◆ **About this exercise**
Copy every line of the data that includes the string "agent".

◆ **Stored data**
————————

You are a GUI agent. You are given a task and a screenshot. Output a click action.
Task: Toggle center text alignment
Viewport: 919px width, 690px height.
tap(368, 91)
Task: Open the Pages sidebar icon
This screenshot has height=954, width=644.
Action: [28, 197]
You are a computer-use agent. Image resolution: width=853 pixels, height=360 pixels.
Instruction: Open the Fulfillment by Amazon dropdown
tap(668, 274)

————————

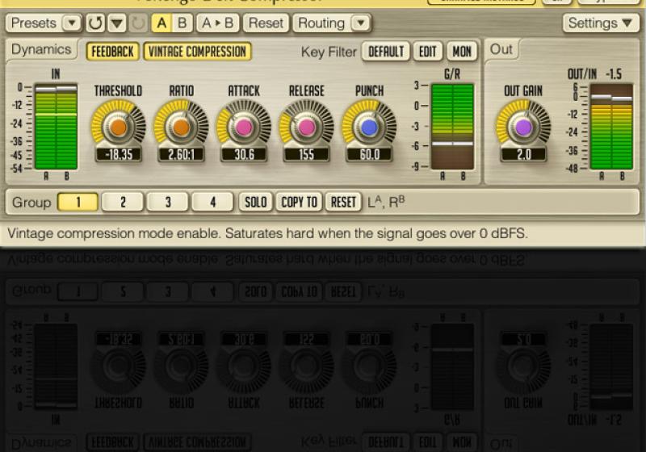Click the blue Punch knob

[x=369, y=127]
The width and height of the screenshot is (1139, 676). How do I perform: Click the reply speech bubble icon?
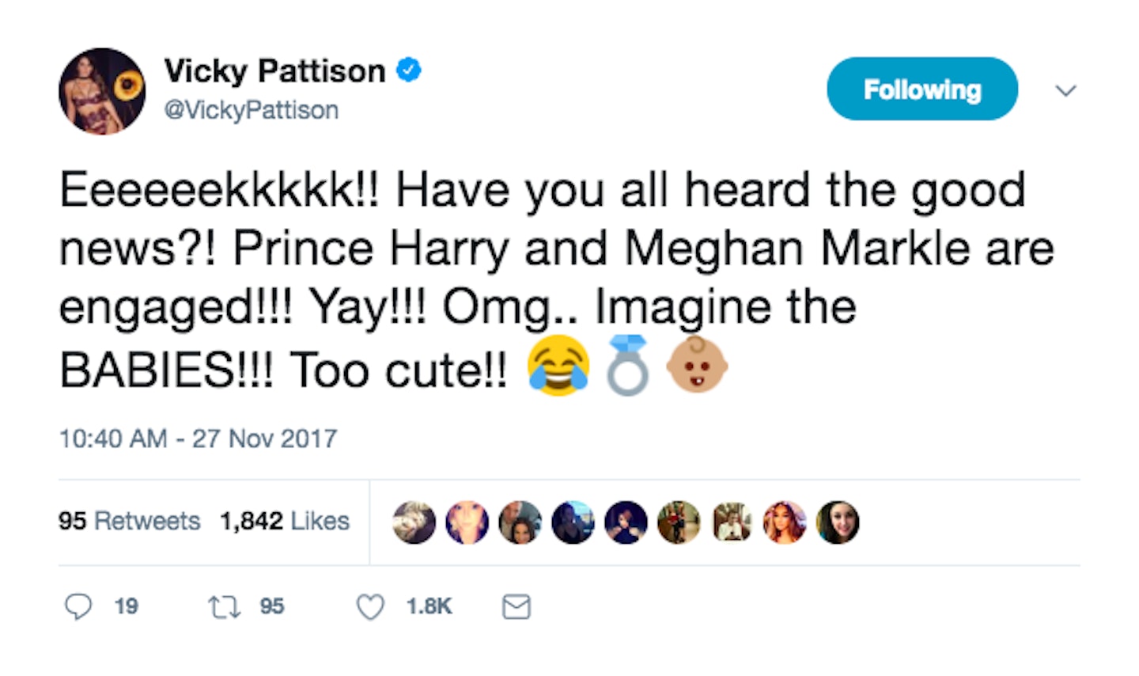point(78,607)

————————

◆ **Result**
You are a GUI agent. You are given a task and a screenshot. Output a click action.
You are a computer-use agent. Image resolution: width=853 pixels, height=360 pixels.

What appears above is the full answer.